Tetragon's lower-overhead approach. Tetragon uses kernel events (e.g., tracepoint:syscalls:sys_enter_openat, kprobe:do_sys_openat2) in a similar way to Falco, but with an emphasis on in-kernel filtering: Tetragon's policies (called TracingPolicy) compile expressive filters into eBPF programs that run in-kernel. Where Falco's eBPF program captures the event and sends it to userspace for rule matching, Tetragon's eBPF program does more filtering in-kernel — the userspace agent receives fewer events. The trade-off: Tetragon's filters are less expressive than Falco's full rule language (no string-pattern matching across the event stream), but the events that do cross the boundary already matter. For organizations on Cilium (ch.14.15), Tetragon is the natural sibling; for standalone runtime defense, Falco is the more mature standalone choice.

GuardDuty for EKS audit log monitoring. AWS subscribes to the EKS control plane audit log (which Phase 14-R's eks.tf already enables under cluster_enabled_log_types = ["api","audit",...]). GuardDuty's managed analyzer runs threat-intel-backed pattern matching: unusual user agents, anomalous API call patterns, suspicious GeoIP source IPs for kubectl exec events, calls to exec on kube-system Pods by users not previously seen. Findings land in the GuardDuty console + Security Hub (if enabled) + EventBridge (for routing to SNS/Lambda/etc). The integration is zero-ops — no agent to install; AWS handles the analysis.

GuardDuty for EKS Runtime Monitoring (paid). AWS installs an AWS-managed eBPF agent (the GuardDuty agent) as a DaemonSet in amazon-guardduty namespace. It runs the same kind of syscall + process + network watch Falco runs, but with AWS's threat-intel ruleset. Cost is ~$0.20-1.00 per vCPU per month (varies by region + data volume). When to enable: when Falco rule-tuning is more operational burden than the engineering time you can give it. When to stick with Falco: when you want full ruleset control + rule-tune discipline + no per-vCPU bill.

Production notes¶

In production: Falco's default ruleset is a starting point, not a steady-state config. The first month is heavy rule-tuning: exception clauses for your shells (which images, which users), your build patterns (which containers run apt-get install), your CronJobs (which jobs read /etc/passwd as part of legitimate work). Allocate a 4-hour weekly review for the first month; the rate drops after that. Skip this and the alert stream becomes noise; the team disables alerts; the cluster has no runtime defense.
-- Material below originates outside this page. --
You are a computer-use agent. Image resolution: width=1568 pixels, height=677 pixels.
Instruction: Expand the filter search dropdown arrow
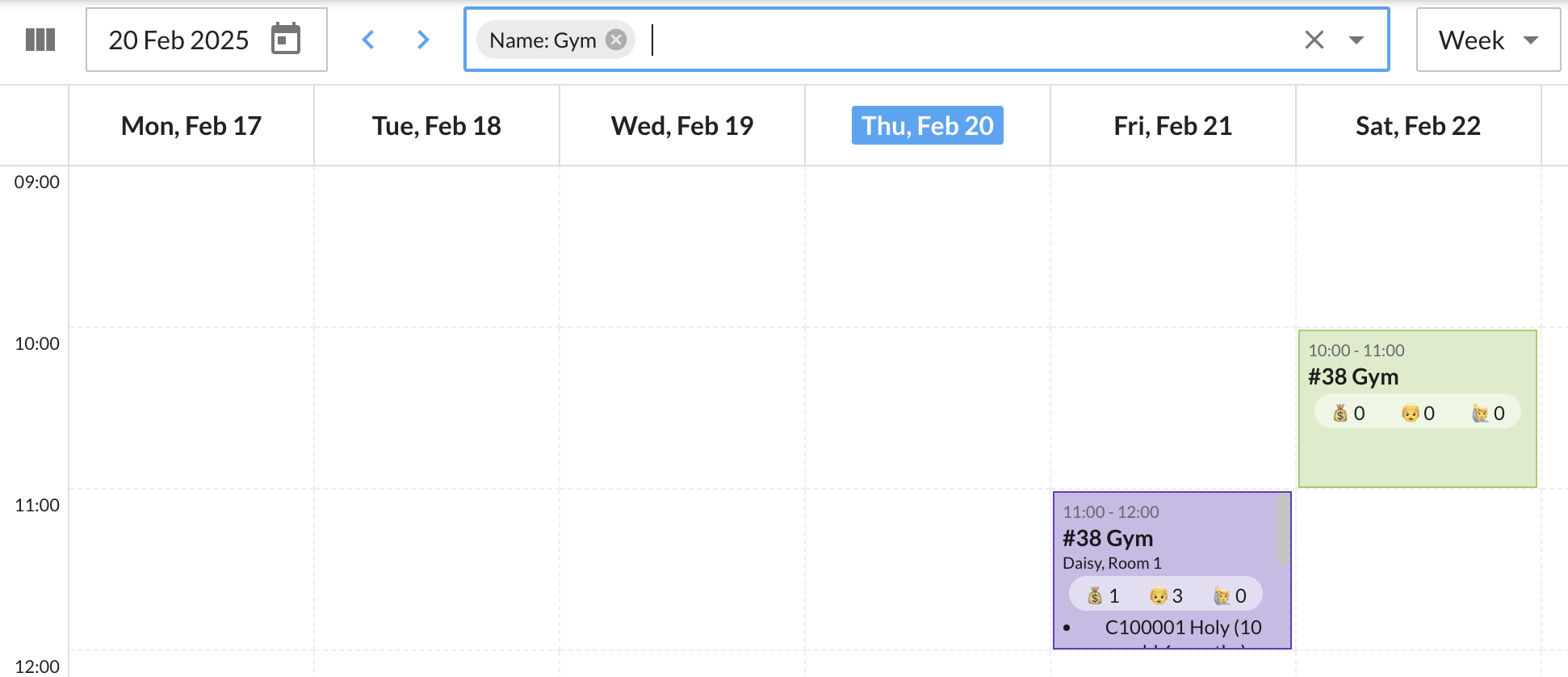1356,40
In production: Falco's alerts should drive incidents, not tickets. A genuinely-fired Falco rule is, by construction, a potential security event — a shell that shouldn't exist, a file read that shouldn't happen, a binary that shouldn't be on the filesystem. Route to PagerDuty (or your equivalent), severity "WARNING" for priority=warning rules + "CRITICAL" for priority=critical/alert/emergency rules. The on-call rotation investigates each one within 30 minutes; closes with a 1-line postmortem (false-positive → tune rule; true-positive → escalate).

In production: Falco's alert JSON is the forensic record. Forwarded to CloudWatch Logs with a long retention window (180-365 days for compliance), it's the source for the post-incident question "when did this start happening?" and "how many other Pods exhibited the same pattern in the prior week?" CloudWatch Logs Insights queries the JSON natively:
fields @timestamp, output_fields.container.image.repository, rule
| filter rule = "Read sensitive file untrusted"
| stats count() by output_fields.container.image.repository
In production: GuardDuty's free tier (EKS Audit Log Monitoring) is always worth enabling — it costs zero, ingests the already-enabled audit log, and catches AWS-side patterns Falco can't. The paid tier (Runtime Monitoring) is worth it when Falco's rule-tuning burden exceeds the team's engineering budget. The two-layer pattern (Falco for syscall depth + GuardDuty for AWS-side patterns) is the production-grade default.

In production: Evidence collection. When a runtime alert fires, the on-call's first move is capture before the Pod dies. The standard sequence:
# 1. Capture Pod state + last container logs.
kubectl get pod <TARGET> -n <NS> -o yaml > /tmp/pod-state.yaml
kubectl logs <TARGET> -n <NS> --previous --tail=1000 > /tmp/pod-logs.txt

# 2. Capture process list inside the Pod (if still alive).
kubectl exec <TARGET> -n <NS> -- ps -ef > /tmp/pod-ps.txt

# 3. Capture network connections.
kubectl exec <TARGET> -n <NS> -- ss -anptu > /tmp/pod-net.txt

# 4. Capture filesystem snapshot of suspicious paths.
kubectl exec <TARGET> -n <NS> -- tar c /tmp /var/tmp \
  > /tmp/pod-fs.tar

# 5. NOW cordon the node + isolate the Pod by adding a deny-all
#    NetworkPolicy targeting the Pod's labels.
Evidence-then-isolation is the order; the reverse loses data.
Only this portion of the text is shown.